On Applying Feedback
*Brainstorm right away if the mood strikes, but at the same time, wait a day or two (at least!) before you actually begin planning out the revision. Not only will this give you more time to process the feedback you've been given, but you might also find that even more brilliant ideas come to you while you’re mulling things over.
*When I'm beginning a revision, I like to make a chapter-by-chapter plan of attack first (I love to plan things, so if this isn't your style, that's cool too!). For instance, if I need to add a scene between two characters, I’ll outline the best place for my new scene between existing scenes/chapters in a new Word document. Some feedback will of course apply throughout the whole MS, so I make a separate list/Word doc of things I should change in every chapter.
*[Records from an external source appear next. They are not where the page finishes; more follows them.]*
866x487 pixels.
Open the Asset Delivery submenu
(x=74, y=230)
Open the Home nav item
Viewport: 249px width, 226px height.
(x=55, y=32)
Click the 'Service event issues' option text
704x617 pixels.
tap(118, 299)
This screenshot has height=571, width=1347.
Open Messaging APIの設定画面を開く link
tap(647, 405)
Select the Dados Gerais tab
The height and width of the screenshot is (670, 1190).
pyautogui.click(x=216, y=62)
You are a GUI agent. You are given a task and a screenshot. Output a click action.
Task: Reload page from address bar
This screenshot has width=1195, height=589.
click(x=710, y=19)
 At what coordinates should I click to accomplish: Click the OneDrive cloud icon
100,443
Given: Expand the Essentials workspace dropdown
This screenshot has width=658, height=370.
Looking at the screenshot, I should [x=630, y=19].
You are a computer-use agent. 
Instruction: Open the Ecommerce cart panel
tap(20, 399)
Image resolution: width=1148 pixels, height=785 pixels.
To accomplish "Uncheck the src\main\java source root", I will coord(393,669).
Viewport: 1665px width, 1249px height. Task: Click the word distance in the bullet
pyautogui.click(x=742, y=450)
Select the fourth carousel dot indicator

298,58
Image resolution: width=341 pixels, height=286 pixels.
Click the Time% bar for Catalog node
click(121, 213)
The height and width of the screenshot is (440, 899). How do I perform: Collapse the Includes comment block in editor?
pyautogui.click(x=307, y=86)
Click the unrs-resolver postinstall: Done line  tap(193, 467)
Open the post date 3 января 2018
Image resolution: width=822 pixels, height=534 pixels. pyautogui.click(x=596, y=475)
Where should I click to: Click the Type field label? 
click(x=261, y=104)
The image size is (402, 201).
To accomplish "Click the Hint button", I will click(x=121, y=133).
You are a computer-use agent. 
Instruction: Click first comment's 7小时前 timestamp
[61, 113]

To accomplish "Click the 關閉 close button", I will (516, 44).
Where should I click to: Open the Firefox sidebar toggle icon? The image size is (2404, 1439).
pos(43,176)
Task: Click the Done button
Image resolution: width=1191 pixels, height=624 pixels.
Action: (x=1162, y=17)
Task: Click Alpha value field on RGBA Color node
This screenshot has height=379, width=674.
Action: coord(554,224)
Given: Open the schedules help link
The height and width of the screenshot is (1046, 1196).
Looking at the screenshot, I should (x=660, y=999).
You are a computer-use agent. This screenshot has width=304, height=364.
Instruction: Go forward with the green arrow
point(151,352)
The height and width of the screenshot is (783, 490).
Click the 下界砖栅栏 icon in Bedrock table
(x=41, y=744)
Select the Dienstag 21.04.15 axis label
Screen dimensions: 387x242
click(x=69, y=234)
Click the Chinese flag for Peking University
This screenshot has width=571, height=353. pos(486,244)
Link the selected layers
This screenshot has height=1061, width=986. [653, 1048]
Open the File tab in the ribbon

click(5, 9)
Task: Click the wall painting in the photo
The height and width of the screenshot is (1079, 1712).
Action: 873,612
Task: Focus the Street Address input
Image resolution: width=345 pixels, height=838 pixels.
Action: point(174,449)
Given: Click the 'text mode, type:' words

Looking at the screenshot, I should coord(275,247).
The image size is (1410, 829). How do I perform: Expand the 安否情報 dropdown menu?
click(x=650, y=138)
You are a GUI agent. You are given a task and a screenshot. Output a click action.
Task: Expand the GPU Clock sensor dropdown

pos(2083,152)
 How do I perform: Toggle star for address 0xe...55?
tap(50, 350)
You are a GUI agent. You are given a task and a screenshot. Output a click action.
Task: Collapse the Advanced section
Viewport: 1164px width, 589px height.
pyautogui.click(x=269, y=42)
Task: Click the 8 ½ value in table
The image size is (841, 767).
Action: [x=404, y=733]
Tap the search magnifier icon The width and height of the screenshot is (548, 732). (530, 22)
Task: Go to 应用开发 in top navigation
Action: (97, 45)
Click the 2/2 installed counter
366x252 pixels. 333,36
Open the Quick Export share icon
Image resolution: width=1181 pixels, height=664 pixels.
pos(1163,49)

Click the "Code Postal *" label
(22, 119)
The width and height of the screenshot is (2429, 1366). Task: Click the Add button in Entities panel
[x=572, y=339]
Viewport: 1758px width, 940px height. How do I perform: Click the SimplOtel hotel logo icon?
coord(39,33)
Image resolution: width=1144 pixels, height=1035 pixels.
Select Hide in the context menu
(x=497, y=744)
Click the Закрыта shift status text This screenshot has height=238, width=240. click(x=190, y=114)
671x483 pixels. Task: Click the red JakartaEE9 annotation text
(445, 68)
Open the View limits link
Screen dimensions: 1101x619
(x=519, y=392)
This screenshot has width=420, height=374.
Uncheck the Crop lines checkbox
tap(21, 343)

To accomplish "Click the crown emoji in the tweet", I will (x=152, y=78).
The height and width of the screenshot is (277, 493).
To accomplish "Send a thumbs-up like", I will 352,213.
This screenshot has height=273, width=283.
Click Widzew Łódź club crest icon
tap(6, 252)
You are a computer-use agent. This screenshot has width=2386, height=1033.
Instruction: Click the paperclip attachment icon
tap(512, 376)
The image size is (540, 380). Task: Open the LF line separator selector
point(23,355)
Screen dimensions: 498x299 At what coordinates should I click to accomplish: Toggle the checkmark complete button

*Even if you don’t outline before writing your novel, it may be helpful to write a brief chapter-by-chapter or scene-by-scene outline when you're ready to start revising. That way, you can get a sense for how your book flows overall and where to add scenes if necessary, or else trim others to amplify tension. (When I do this for a book, I use an Excel document and make a spreadsheet that details chapters, scene numbers, characters in a given scene, and a brief description of plot points in a scene. This is something my agent did with me to show me where I could trim certain scenes in an MS, and I've found it incredibly helpful with revising any story).
*When actually doing a revision, be prepared to do multiple read-throughs of your MS. For me, what works best is going through once and making any major changes, then going through a second time to line edit, checking for filter words, showing vs. telling (every writer's enemy!), and any places where I can tighten the prose on the revised MS before sending it back to my agent or CPs.
*Stay true to your story. Maybe that sounds cheesy, but what I mean is, there’s no one way for feedback to be taken. It's like that Neil Gaiman quote: "Remember: when people tell you something's wrong or doesn't work, they are almost always right. When they tell you exactly what's wrong and how to fix it, they are almost always wrong." So, if you’re told to change something in your story, make sure you change it in a way that remains true to your vision for your work. At the same time, don’t refuse to change something simply because it seems too daunting. In my experience, I’ve found that the changes that seem the most intimidating or painful are the ones that ultimately make my story so much stronger!
*Always read dialogue out loud. I do this when drafting too, but it’s equally relevant when revising. I also read revised passages of my MS aloud to check for weak spots in the writing. Those spots are usually indicated by places where I pause/stumble.
*Have some CPs/betas lined up who are willing to read your revised draft—ones who preferably haven't read your book before. I’ll admit, I’ve had a few CPs re-read scenes from a revised MS, but only when the scene is new or drastically changed. On the whole, I feel you’ll benefit more from having new eyes on your revision to see if everything works the way you envisioned.
Overall, the best advice I have for a revising writer is to plan your revision out—map your chapters and scenes in Word or Excel. This will make planning where to apply feedback and make changes so much clearer. At least, that's what works for me!
If anyone out there has tips on revisions, or ways to revise other than what I mentioned above, I'd love to hear them! Similarly, if you have a question about revising, please ask and I'll try my best to answer!
Happy writing/editing/revising, all!